The metric that went negative is not really a patching statistic. It is the moment an entire defensive philosophy quietly expired.
Sources & further reading
- Google Mandiant. M-Trends 2026. Mean time-to-exploit estimated at -7 days for 2025; dwell time 14 days.
- Mandiant. Analysis of Time-to-Exploit Trends 2021-2022. The 63/44/32-day series.
- Mandiant. How Low Can You Go? An Analysis of 2023 Time-to-Exploit. 5 days trimmed vs 47 untrimmed; 70% zero-day mix.
- VulnCheck. State of Exploitation 2026. 28.96% of 884 KEVs exploited on or before CVE publication day.
- Flashpoint. N-Day Vulnerability Trends: The Shrinking Window of Exposure. Average disclosure-to-exploitation fell from 745 days (2020) to 44 (2025).
- Google Threat Intelligence Group. Look What You Made Us Patch: 2025 Zero-Days in Review. 90 zero-days exploited in the wild in 2025.

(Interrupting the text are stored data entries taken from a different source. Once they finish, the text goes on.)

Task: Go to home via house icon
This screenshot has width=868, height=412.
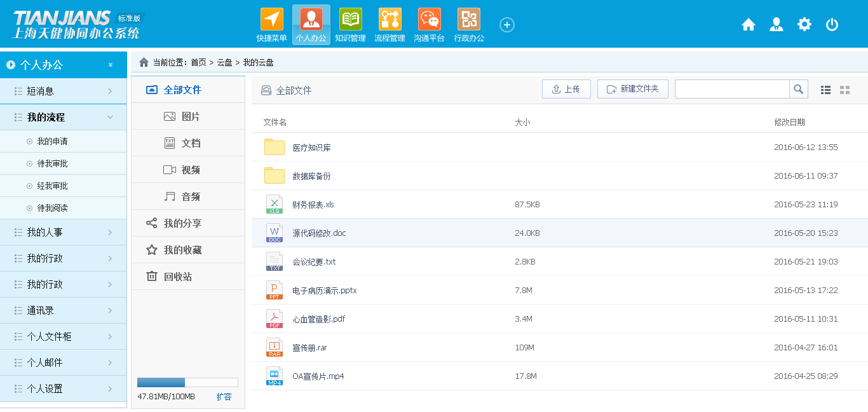Action: (x=749, y=25)
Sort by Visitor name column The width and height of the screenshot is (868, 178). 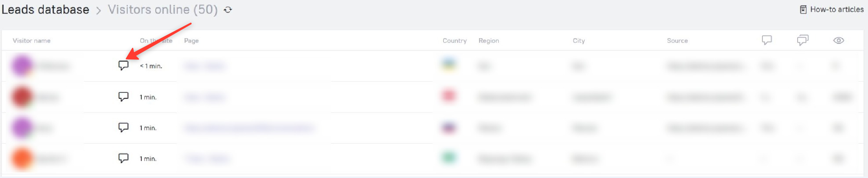click(x=31, y=41)
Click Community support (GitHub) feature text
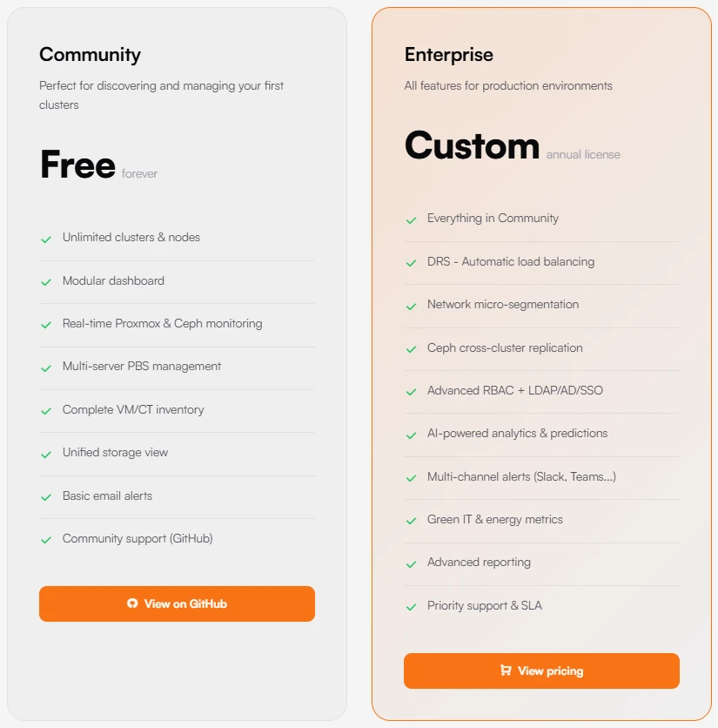The image size is (718, 728). [x=138, y=538]
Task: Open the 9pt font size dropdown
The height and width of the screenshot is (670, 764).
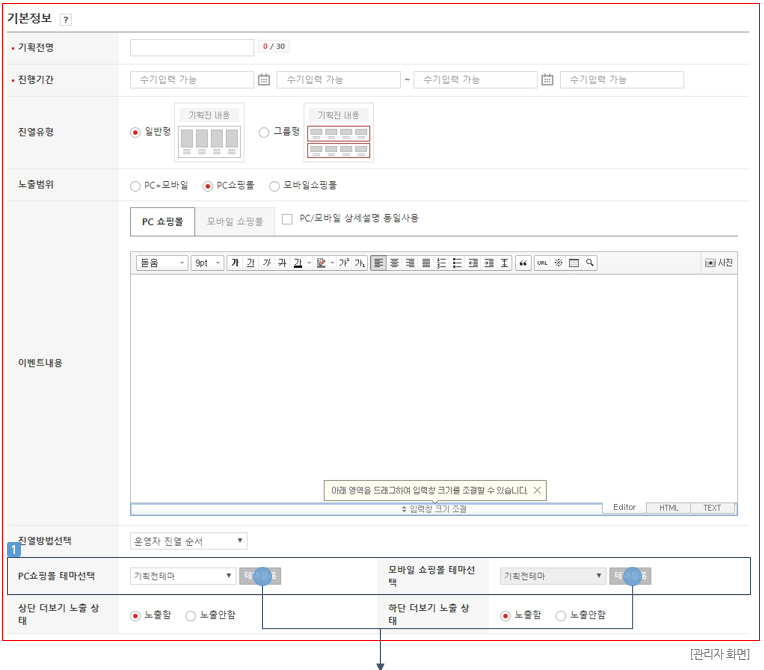Action: (x=207, y=263)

- Mandiant. Barracuda ESG Exploited Globally. CVE-2023-2868 exploited ~225 days pre-disclosure.
- Cloudflare. Exploitation of CVE-2021-44228 before public disclosure. Log4Shell pre-disclosure testing and 9-minute mass exploitation.
- CISA. Binding Operational Directive 26-04: Prioritizing Security Updates Based on Risk. The new 3-day remediation deadline (June 10, 2026).
- CISA. Binding Operational Directive 22-01: Reducing the Significant Risk of Known Exploited Vulnerabilities. The prior 14-day default, now revoked.
- GreyNoise. Verizon DBIR 2025: Edge KEVs Increasingly Left Unpatched, Exploited. Median remediation of 32-43 days.
- Bitsight. More Than 60% of Known Exploited Vulnerabilities Remain Unmitigated. 174-day median resolution across 1.4M+ organizations.
- Fang et al. LLM Agents Can Autonomously Exploit One-day Vulnerabilities. 87% success with the CVE description, 7% without.